Com a população estadunidense cansada de conflitos bélicos e leal ao slogan America First, o presidente Donald Trump colocou em marcha a partir de 2017 uma retração do intervencionismo militar, prometendo pôr fim às “guerras eternas”. Os EUA reduziram drasticamente a presença de suas forças no Iraque e, depois de um acordo com o Talibã, no ano passado, Joe Biden herdou do republicano a missão de organizar a saída do Afeganistão.
O aniversário de 20 anos dos atentados de 11 de Setembro seriam a data perfeita para capitalizar, internamente, os louros da retirada que dois terços dos americanos apoiavam. Mas, diante do avanço relâmpago do Talibã, que nunca morreu no interior do país, esperar a data foi ficando perigoso demais. O jeito foi sair às pressas, em uma debandada que teve cenas dramáticas de afegãos pendurados a trens de pouso de aeronaves prestes a decolar do aeroporto da capital. Para muitos, era melhor morrer despencando do céu do que pelas mãos dos barbudos, conhecidos pela tortura no antigo regime medieval, agora ressuscitado.
Do ponto de vista geopolítico, o enfraquecimento do Iraque no Oriente Médio abriu margem para o aumento do poder regional do Irã, ironicamente outro adversário americano, agora enfrentado pela Arábia Saudita, com apoio dos EUA. A Rússia, que se recuperou da década perdida dos anos 1990 e ressurgia como potência enquanto os EUA estavam ocupados com o terrorismo, exerce cada vez mais poder de influência na região. No Afeganistão, a roda da História girou e parou no mesmo lugar, como em 10 de setembro de 2001, com os mesmos homens contra os quais os EUA lutaram durante 20 anos de volta ao palácio presidencial.

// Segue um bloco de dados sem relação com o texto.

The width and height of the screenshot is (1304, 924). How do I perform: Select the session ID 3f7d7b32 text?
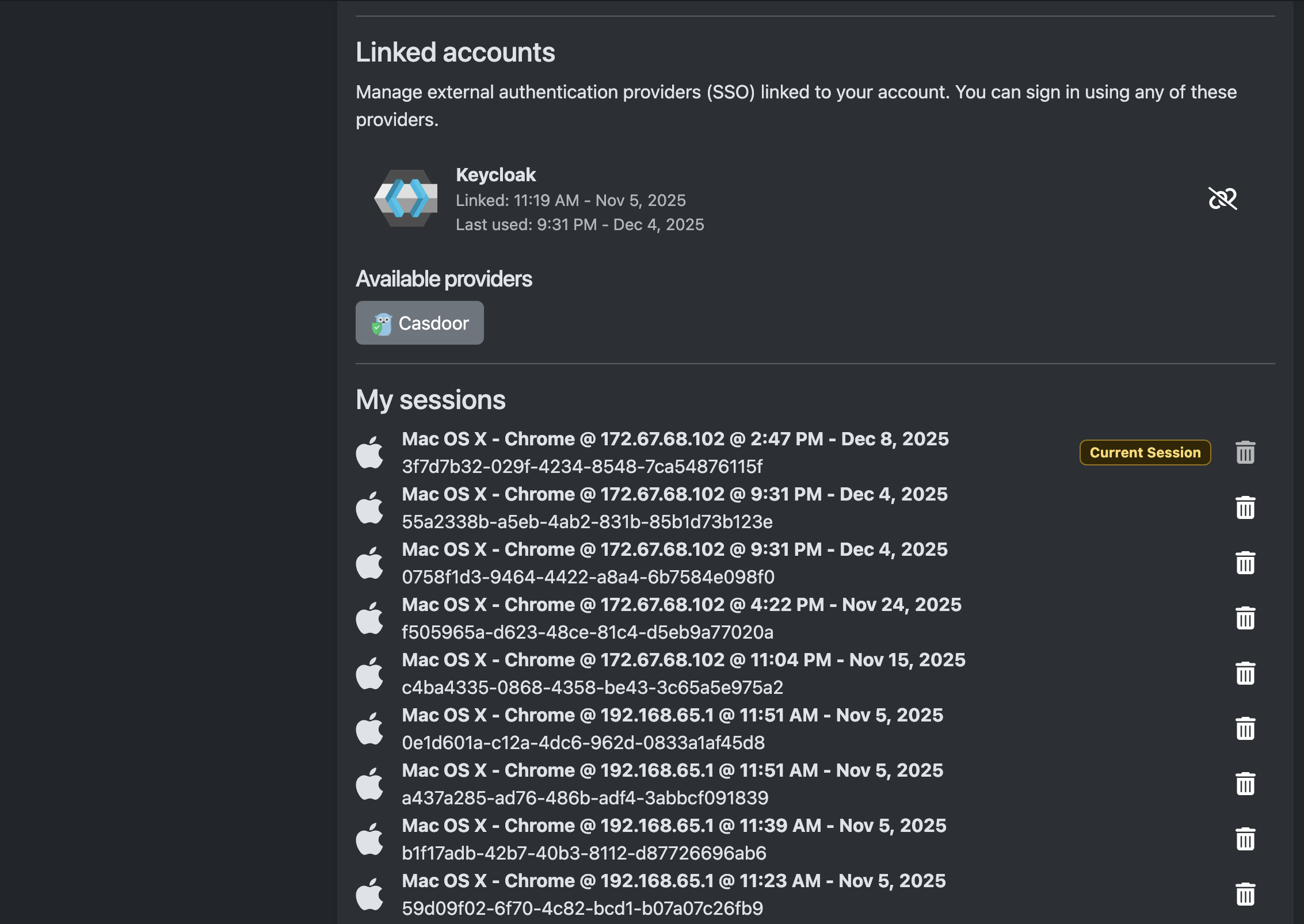[583, 467]
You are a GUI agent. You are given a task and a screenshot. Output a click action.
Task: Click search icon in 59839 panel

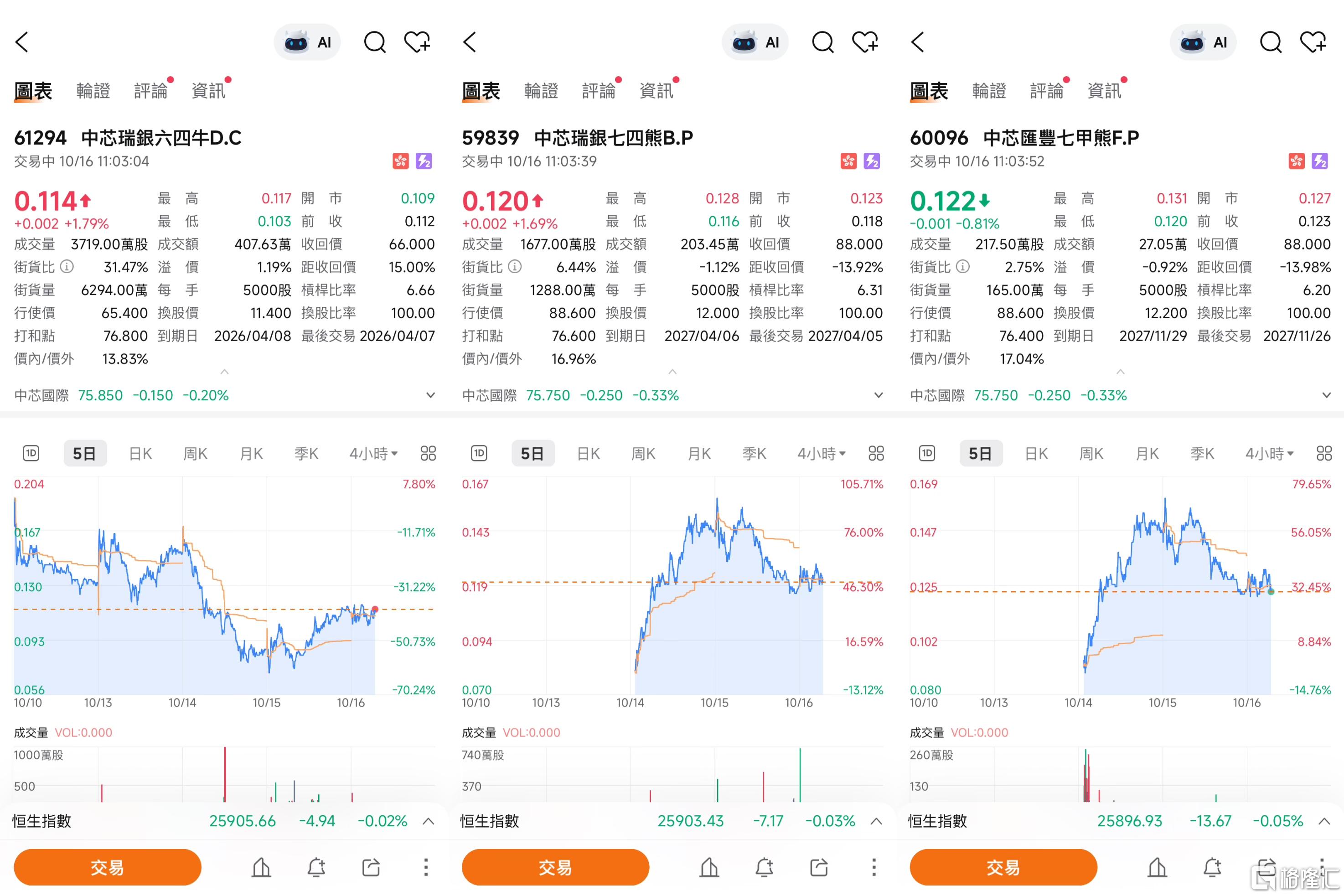(x=822, y=42)
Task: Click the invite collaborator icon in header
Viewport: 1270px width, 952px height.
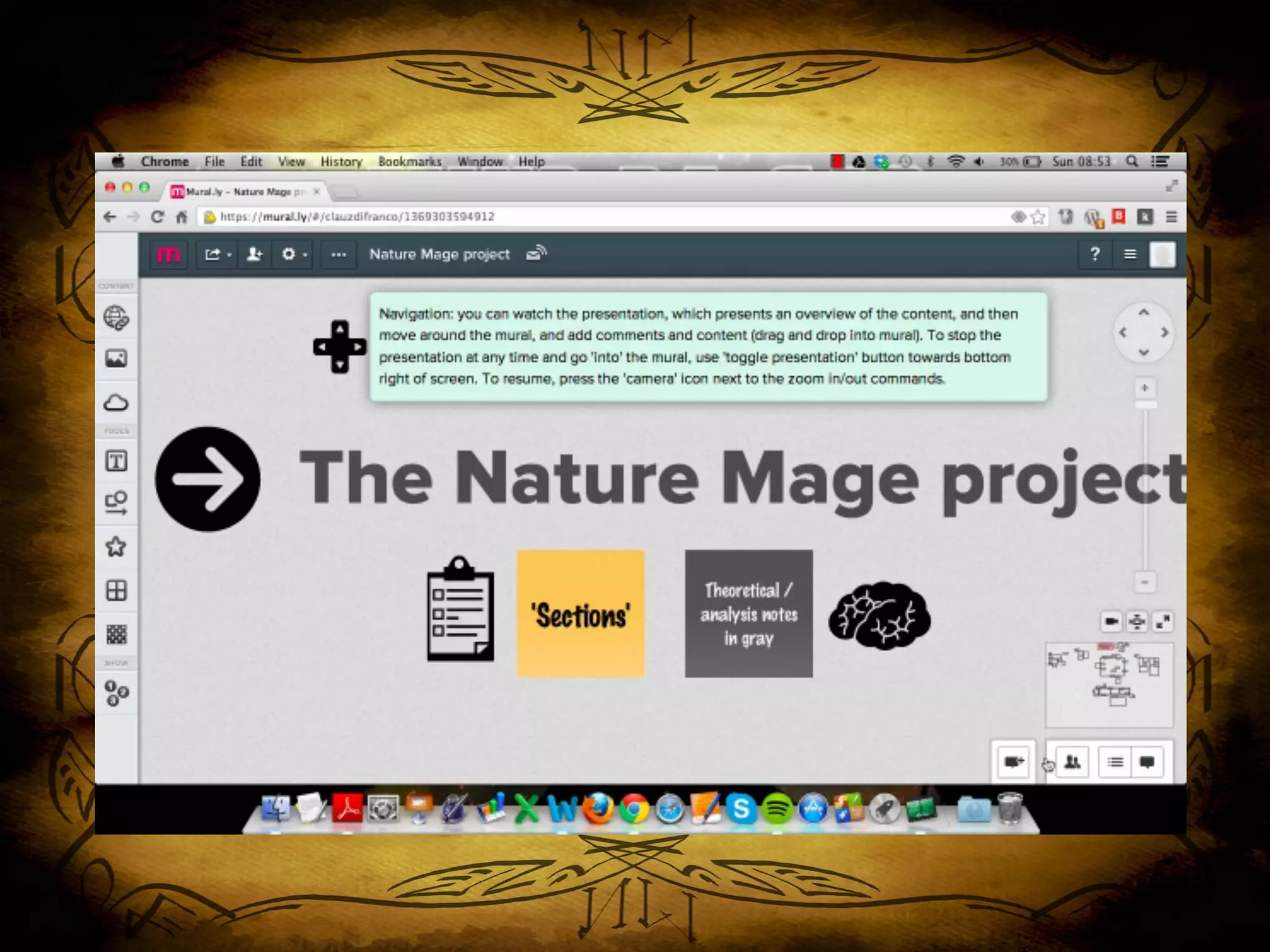Action: (254, 254)
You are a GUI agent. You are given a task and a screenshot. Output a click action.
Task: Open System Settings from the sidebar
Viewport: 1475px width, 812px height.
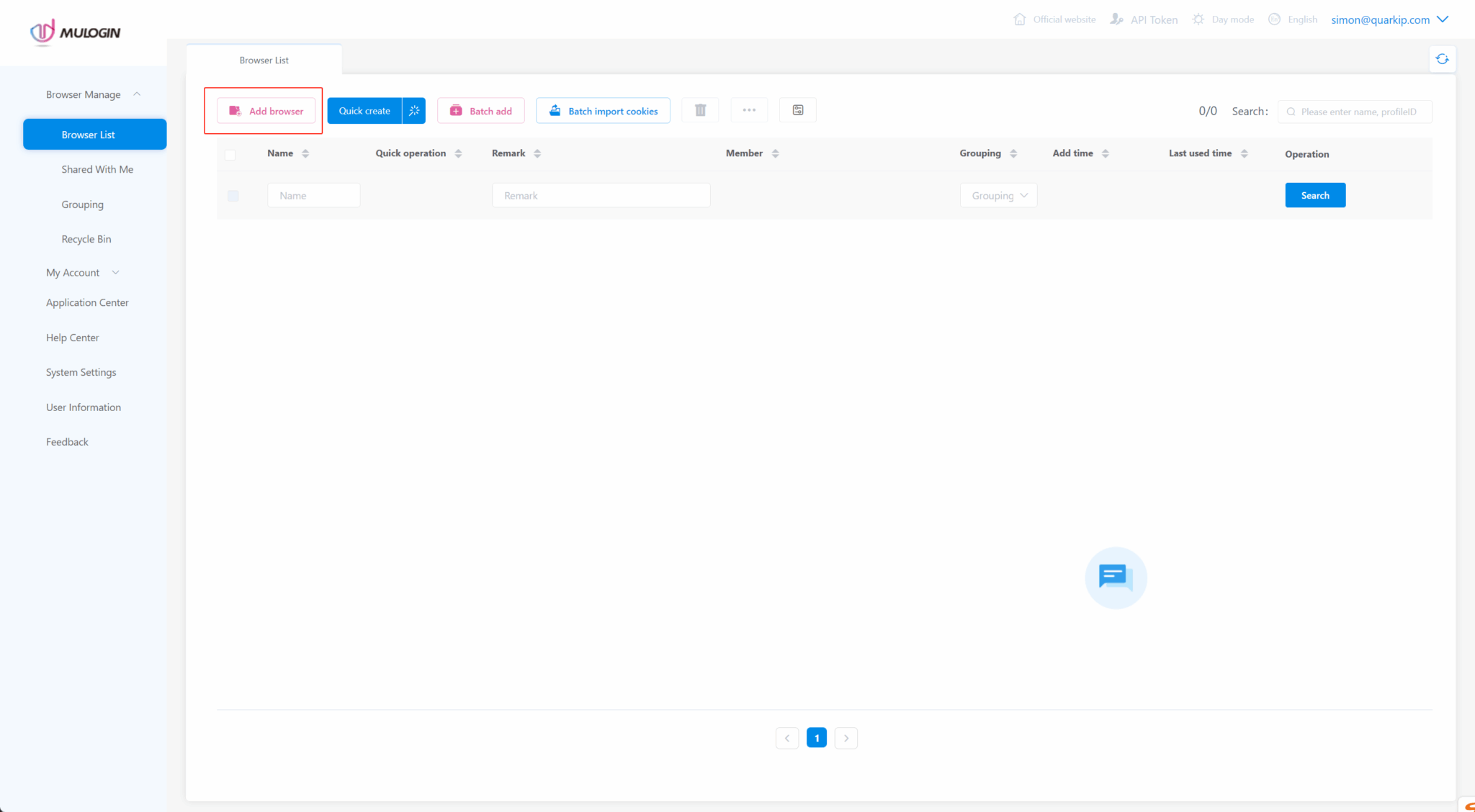[x=81, y=371]
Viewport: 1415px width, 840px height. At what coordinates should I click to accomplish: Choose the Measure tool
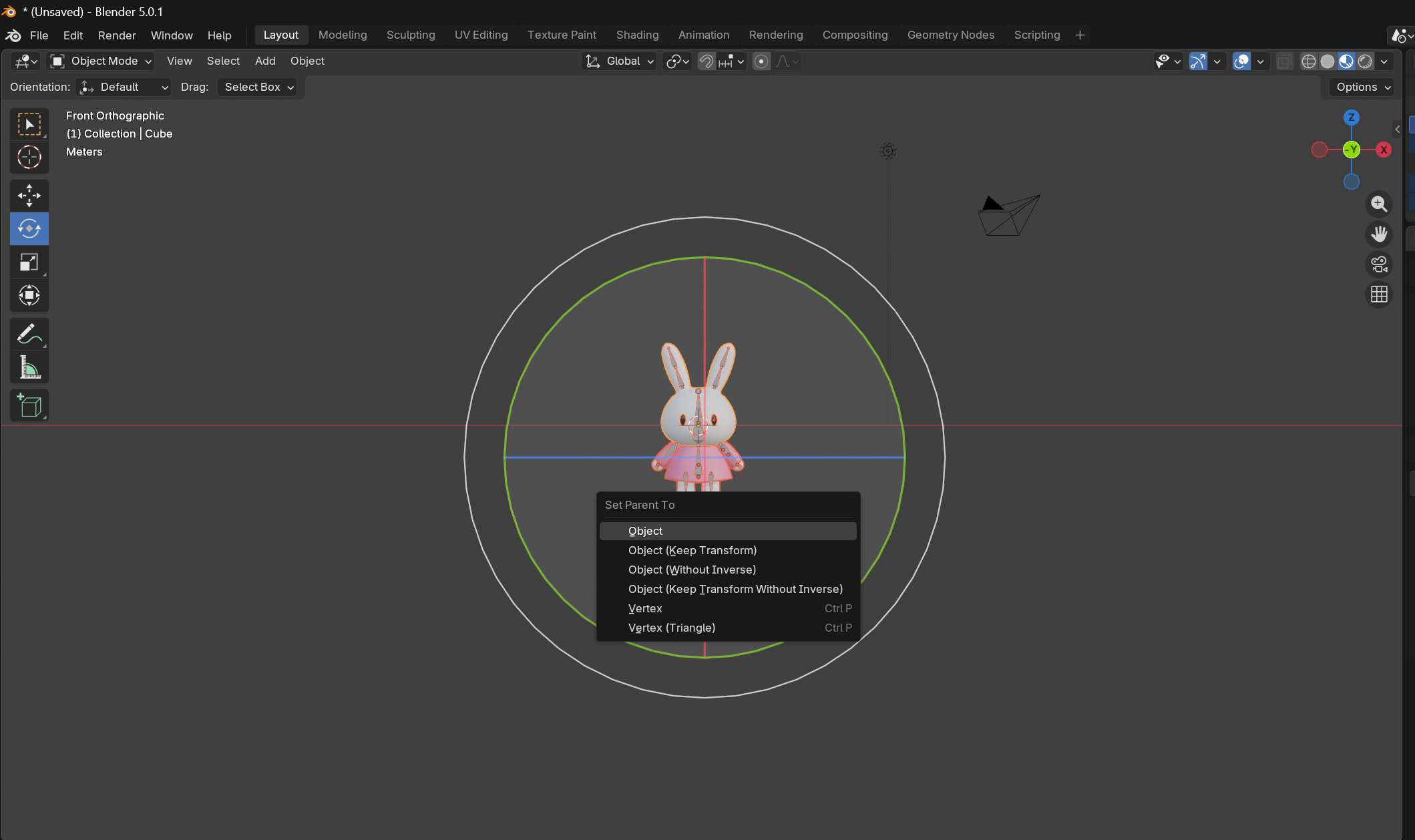[x=29, y=367]
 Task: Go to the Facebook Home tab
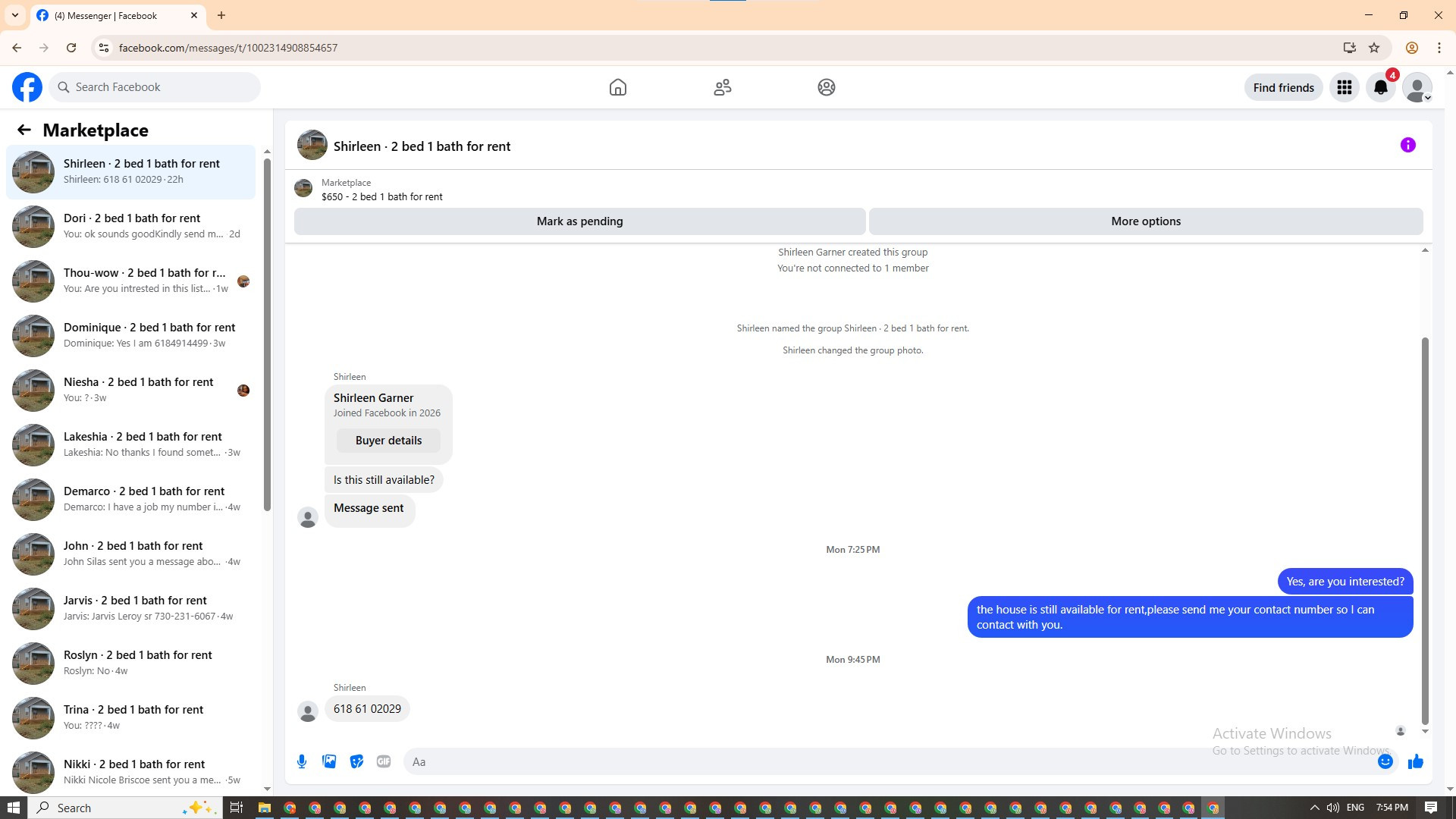pos(617,87)
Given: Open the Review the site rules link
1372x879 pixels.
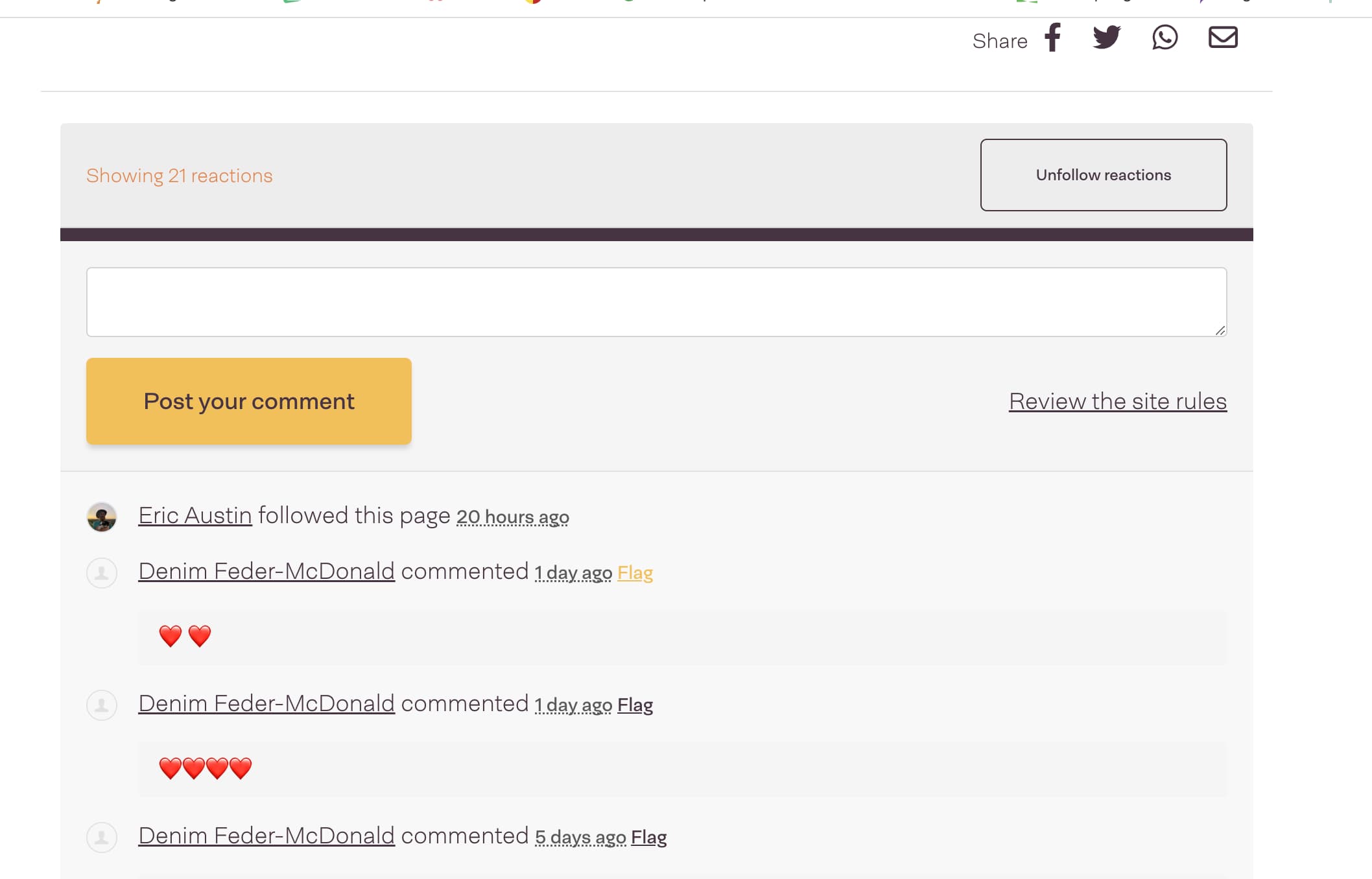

O fato novo é a ascensão da China, o grande adversário geopolítico americano no século 21. Em 2001, quando os atentados ocorreram, Pequim estava apenas ingressando na Organização Mundial do Comércio (OMC), o que concedida ao mundo aquela falsa sensação de supremacia ideológica do liberalismo. Nem a democracia liberal hoje é garantia em lugar algum.
Vinte anos depois, Osama bin Laden, a mente por trás do horror em Nova York e Washington, está morto, os Estados Unidos travaram duas grandes guerras, no Afeganistão e no Iraque, tiveram sua imagem arranhada por escândalos de tortura, como na prisão de Abu Ghraib, e a manutenção da penitenciária de Guantánamo, em Cuba, onde ainda hoje suspeitos de terrorismo estão privados de proteções constitucionais. Mas o terrorismo não acabou, como mostraram os ataques do Isis-K contra o aeroporto de Cabul no último dia 26, fazendo os EUA ver, de novo, seus filhos voltarem para casa em caixões cobertos com a bandeira americana. A ameaça, entretanto, é mais difusa e descentralizada. Há duas ou três vezes mais jihadistas em todo o mundo do que em 2001, segundo estimativa de Elie Tenenbaum, autor do livro La Guerre de Vingt Ans: Djihadisme et Contre-terrorisme au XXIe Siècle (A Guerra de 20 anos: Jihadismo e Contraterrorismo no Século 21) e diretor do Centro de Estudos de Segurança do Instituto Francês de Relações Internacionais (Ifri) . Os efeitos dos episódios daquela manhã de terça-feira, 11 de setembro de 2001, ainda permanecem como vulto duas décadas depois. Mas os inimigos dos EUA agora são outros.